Use Cookiecutter to bootstrap consistent pytest projects across an organization. Same skeleton, different teams, zero copy-paste drift.

Introduction

Cookiecutter is a powerful command-line utility that creates projects from templates, making it an excellent tool for standardizing and deploying pytest-based automation projects. Whether you’re setting up test automation for web applications, APIs, or mobile apps, Cookiecutter can help you bootstrap projects quickly while maintaining consistency across your organization.

In this article, we’ll explore how to create and deploy a comprehensive pytest automation project template using Cookiecutter, covering everything from basic setup to advanced deployment strategies.

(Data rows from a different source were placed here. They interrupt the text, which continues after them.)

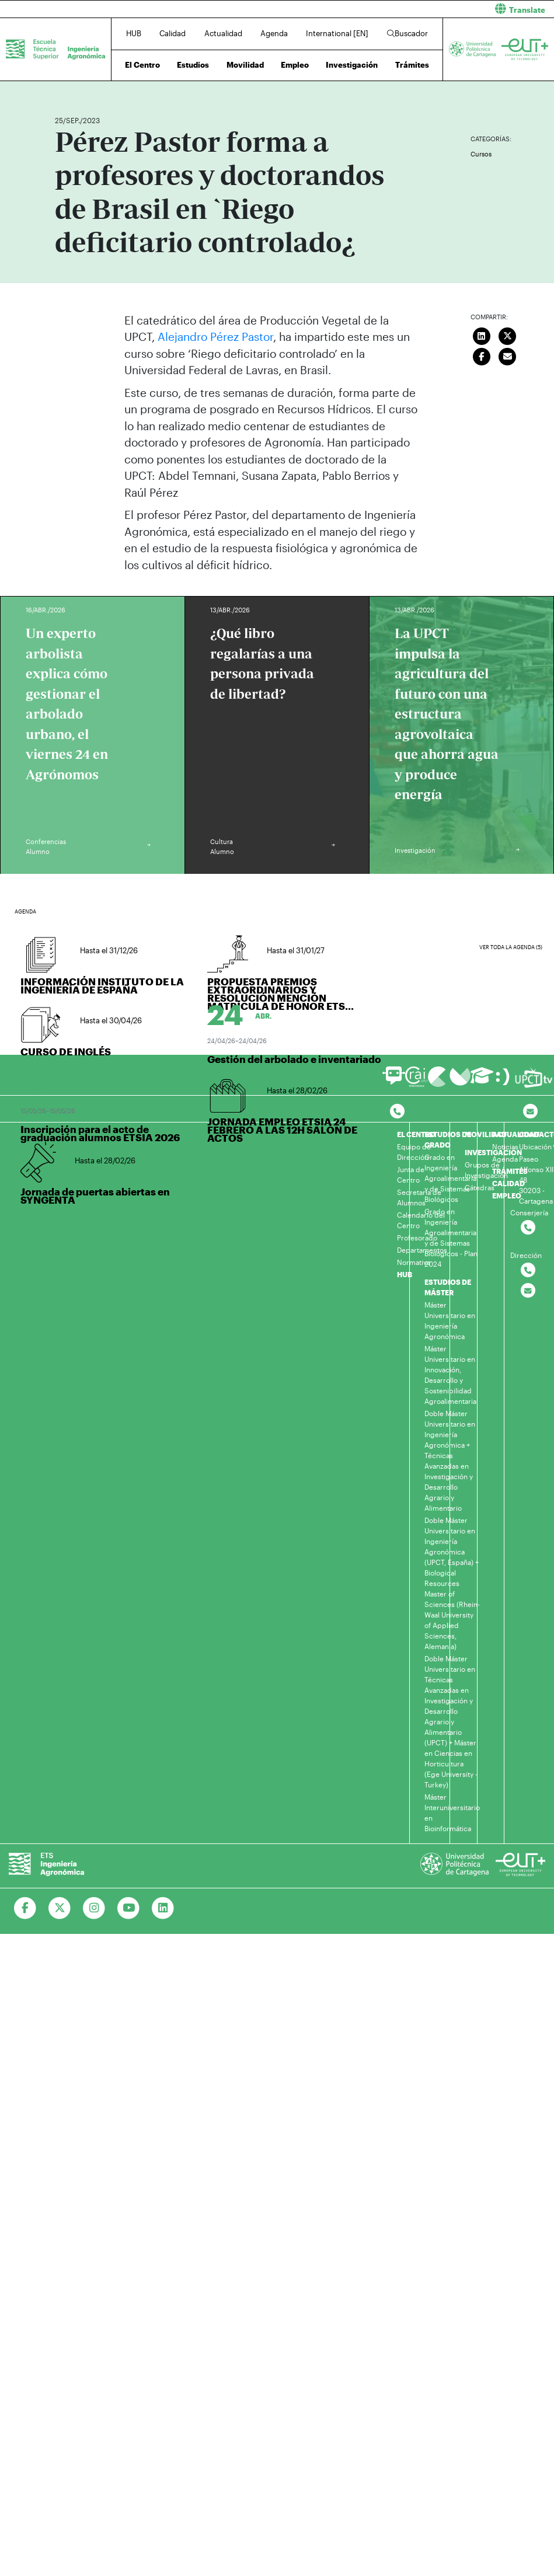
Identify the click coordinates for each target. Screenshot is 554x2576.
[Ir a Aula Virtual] (482, 1081)
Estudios (193, 64)
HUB (133, 33)
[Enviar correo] (507, 355)
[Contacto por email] (530, 1111)
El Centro (142, 64)
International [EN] (337, 33)
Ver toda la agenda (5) (510, 947)
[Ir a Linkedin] (163, 1908)
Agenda (274, 33)
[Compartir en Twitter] (507, 335)
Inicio (64, 86)
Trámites (412, 64)
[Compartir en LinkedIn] (482, 335)
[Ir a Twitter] (59, 1908)
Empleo (295, 64)
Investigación (352, 64)
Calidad (172, 33)
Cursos (481, 154)
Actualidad (223, 33)
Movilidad (245, 64)
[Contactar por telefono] (397, 1111)
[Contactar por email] (528, 1291)
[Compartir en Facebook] (482, 355)
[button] (420, 9)
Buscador (407, 33)
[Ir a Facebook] (25, 1908)
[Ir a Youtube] (128, 1908)
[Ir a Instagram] (94, 1908)
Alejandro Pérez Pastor (215, 336)
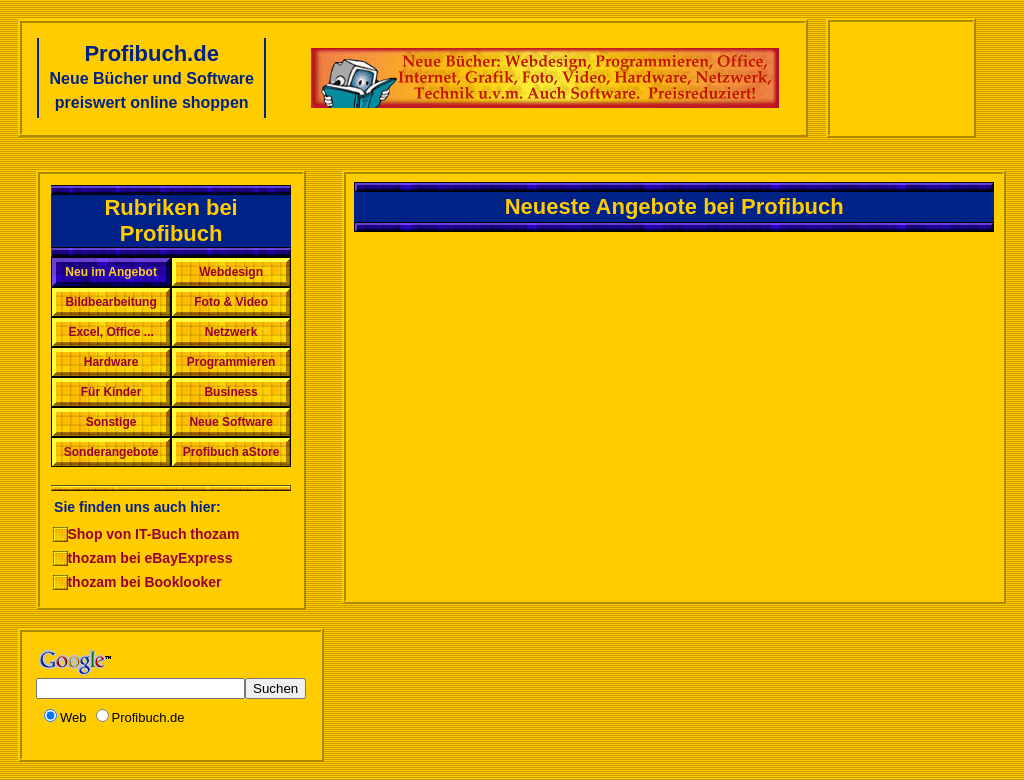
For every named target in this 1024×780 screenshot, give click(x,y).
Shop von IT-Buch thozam (153, 534)
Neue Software (230, 422)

Why use Cookiecutter for test automation?

The main issue you try to solve when deploying a cross-organization testing project is how to force the sources to be identical, but allow flexibility where it’s needed.

For that, Cookiecutter is an amazing tool that ensures:

  • Consistency - all team members start with the same project structure, coding standards, and configuration files.
  • Speed - reduces project setup time from hours to minutes by automating the creation of boilerplate code and configuration.
  • Best practices - embeds testing best practices, CI/CD configurations, and project organization patterns directly into the template.
  • Customization - allows for flexible project generation based on different requirements (web testing, API testing, mobile testing, etc.).

How to use templating for the deployment

Let’s use a simple automation project as an example. Edit the cookiecutter.json file with data about the test project:

{
  "project_name": "my-test-suite",
  "project_slug": "{{ cookiecutter.project_name|lower|replace(' ', '_') }}",
  "author_name": "Mor Dabastany",
  "python_version": "3.11",
  "test_target": ["web", "api", "mobile"],
  "use_pre_commit": "yes"
}

In pytest.ini we configure:

[pytest]
addopts = -v --strict-markers --tb=short
testpaths = tests
markers =
    smoke: smoke tests
    regression: regression tests
    api: API-only tests

In requirements.txt we put the packages we’re about to use:

pytest>=8.0.0
pytest-html
pytest-xdist
requests
pyyaml

Let’s deploy

Now, when we’d like to create a new project, we can use the project templating. We can also pack multiple conftest.py, fixtures.py, and other sources into the template, then deploy a custom project from the source template:

pip install cookiecutter
cookiecutter gh:your-org/pytest-template

Cookiecutter prompts for each variable defined in cookiecutter.json, then writes a fresh project tailored to the answers. Same skeleton, different teams, zero copy-paste drift.